We don’t have the detail on what the components in the increasing gross margin are. However, I think it’s a reasonable statement that we think a current rate of -- our current gross margin rate is sustainable. As we mentioned in one of the other questions there is nothing unusual in the first-quarter gross margin that would make it an exception going forward.

Walter Liptak

Analyst · Barrington Research. Please go ahead

Okay. Can you maybe walk me through the price increases so far this year? Have you done a global price increase or has it been North America only?

Dennis Zeitler

Analyst · Barrington Research. Please go ahead

No. We do them regionally and maybe we can let Joe and Ken and Ron or Kerry and Ron answer that.

Joseph Bigler

Analyst · Barrington Research. Please go ahead

Yes. In North America, we had a selective price increase that went into effect January 1 and on a selective basis. It wasn’t across the board on all products, it averaged somewhere around 2.5%.

William Lambert

Analyst · Barrington Research. Please go ahead

And what about last year, Joe, we had…

Joseph Bigler

Analyst · Barrington Research. Please go ahead

Last year, we actually had 2 price increases. We had one in January 1, 2011 and another one in July.

William Lambert

Analyst · Barrington Research. Please go ahead

Kerry, why don’t you comment on the international areas, what you saw in labor price increases.

## Short problem a
Tally the lines in the rows that contain the string "screenshot". Reply with the number only.
The call transcript above and the rows that follow are separate, unrelated material.

## Stored rows
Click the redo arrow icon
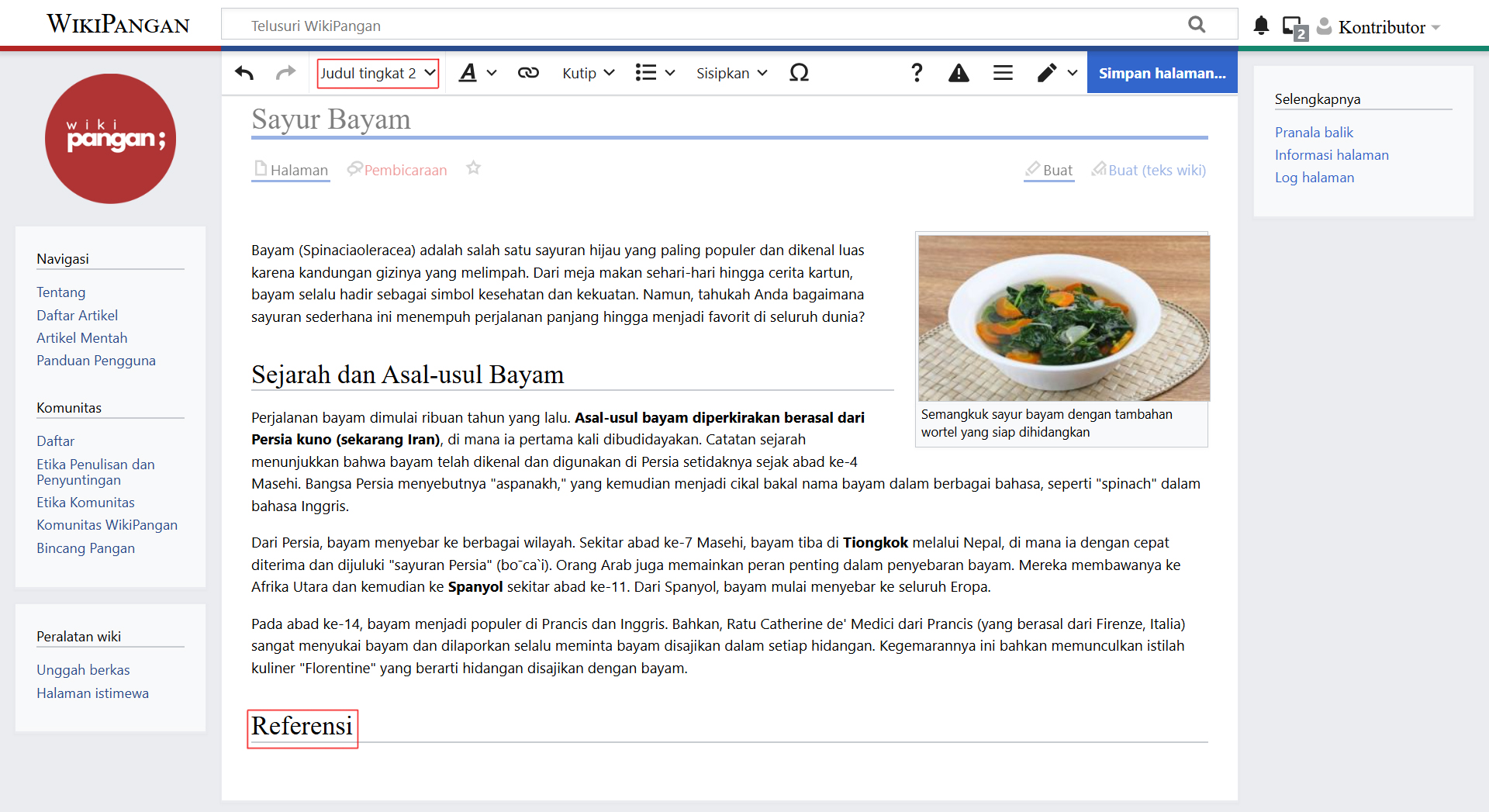 point(285,73)
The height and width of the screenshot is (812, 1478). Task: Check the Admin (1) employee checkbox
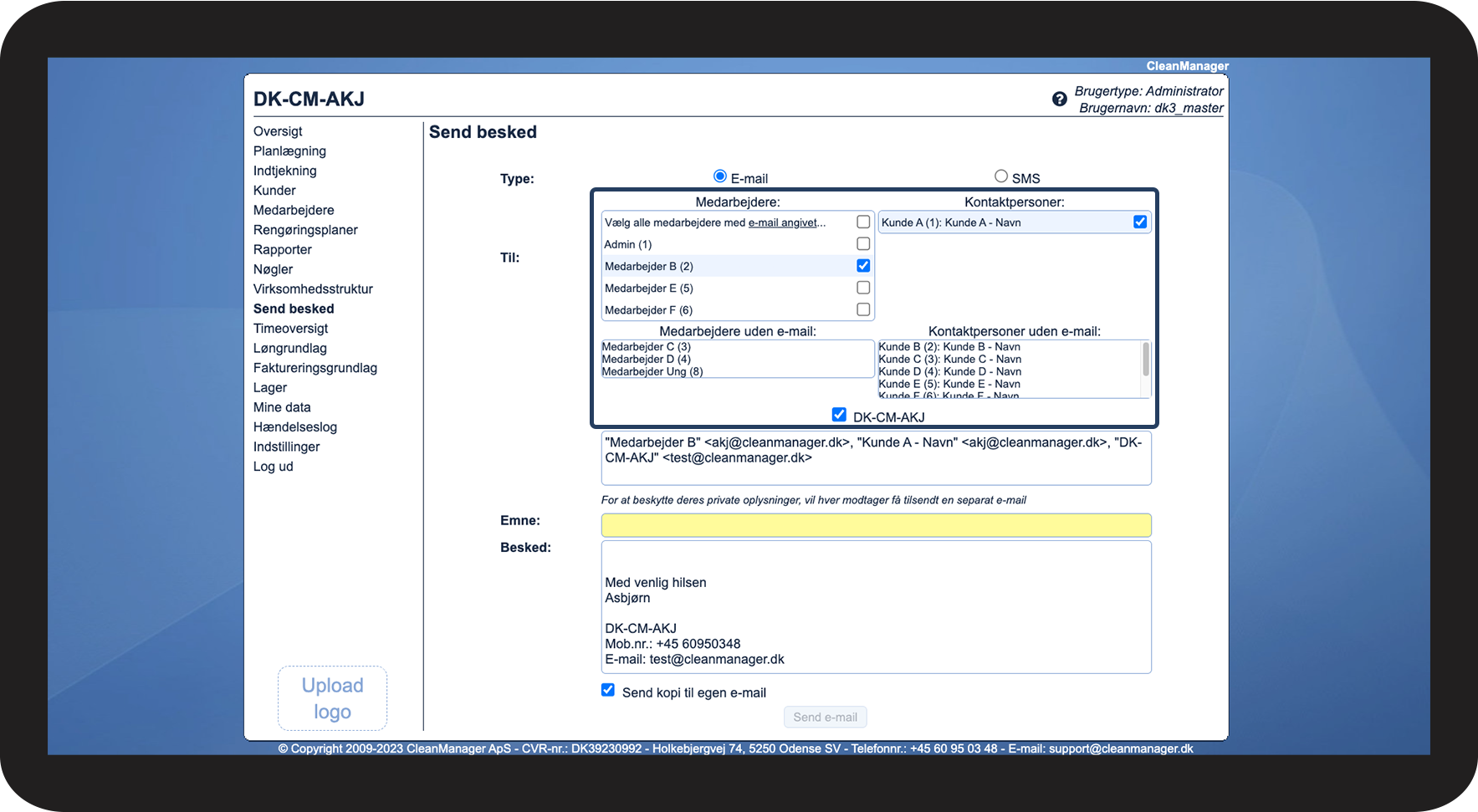[863, 244]
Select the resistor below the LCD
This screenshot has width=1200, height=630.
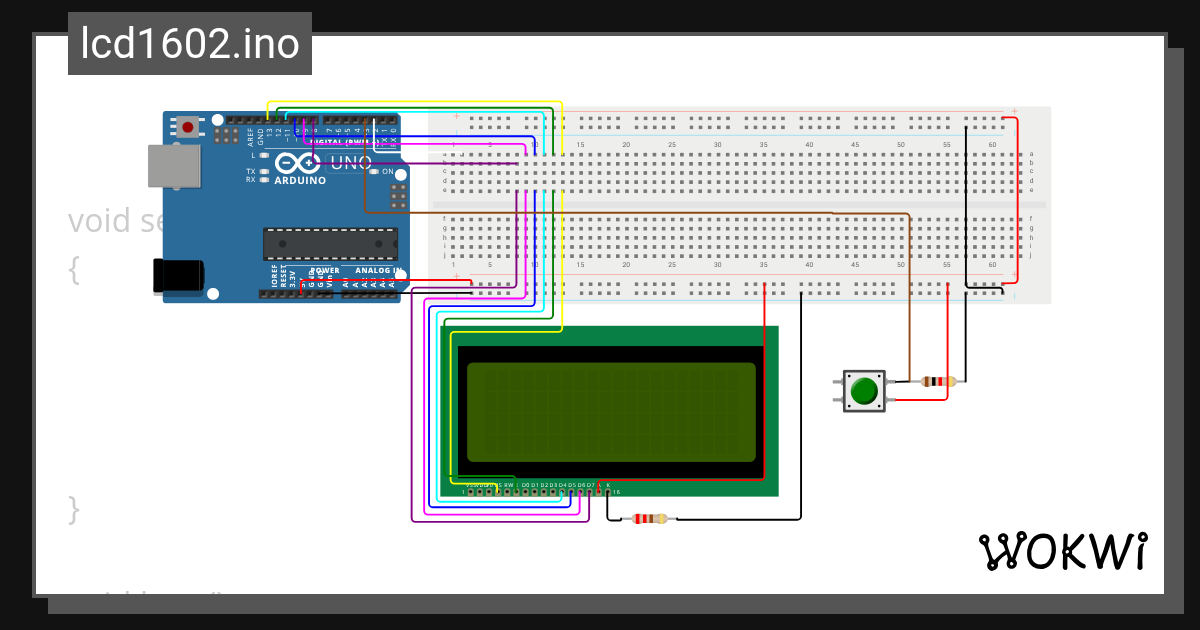(x=648, y=518)
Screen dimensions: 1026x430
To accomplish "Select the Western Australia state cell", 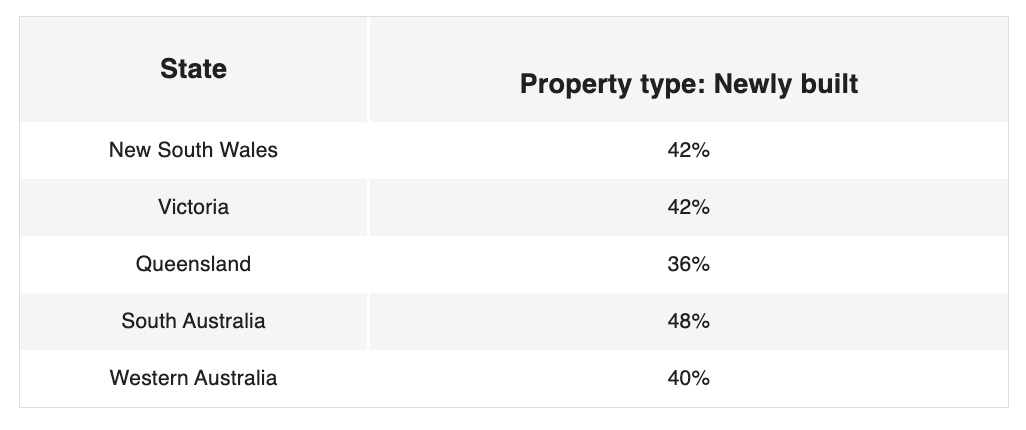I will click(x=193, y=378).
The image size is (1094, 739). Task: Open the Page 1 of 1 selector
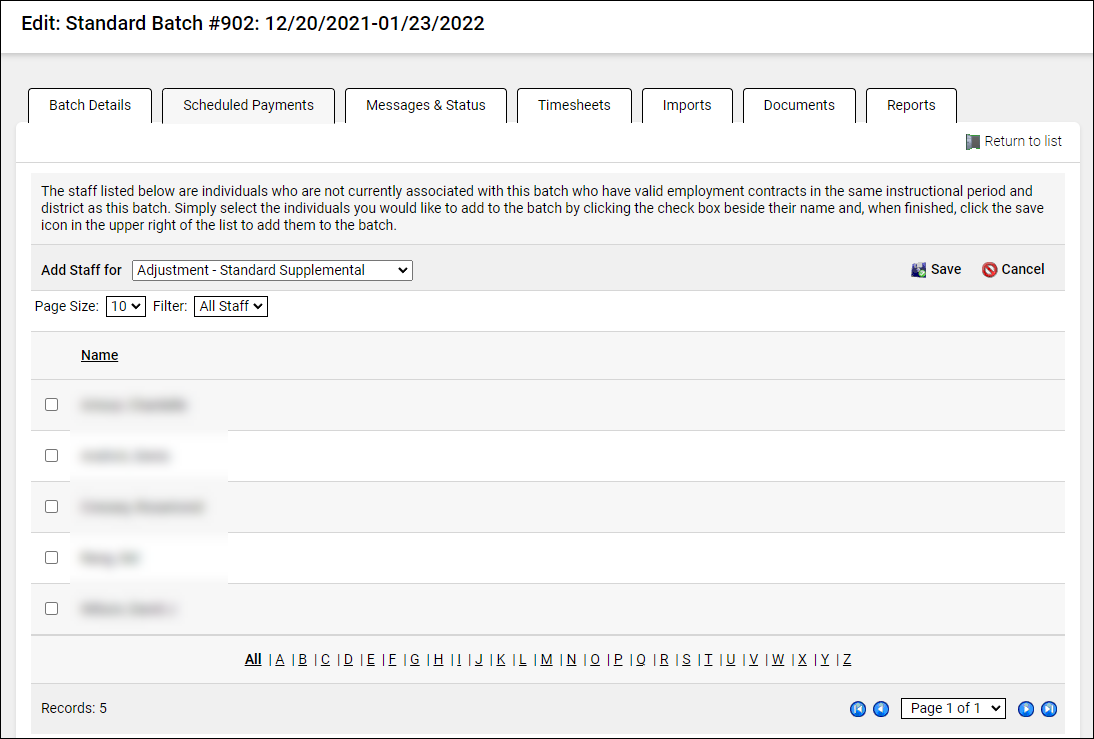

## Short problem b
List every full name that stands alone on its own line as a speaker heading in the call transcript, each name once.

## Task answer a
2

## Task answer b
Walter Liptak
Dennis Zeitler
Joseph Bigler
William Lambert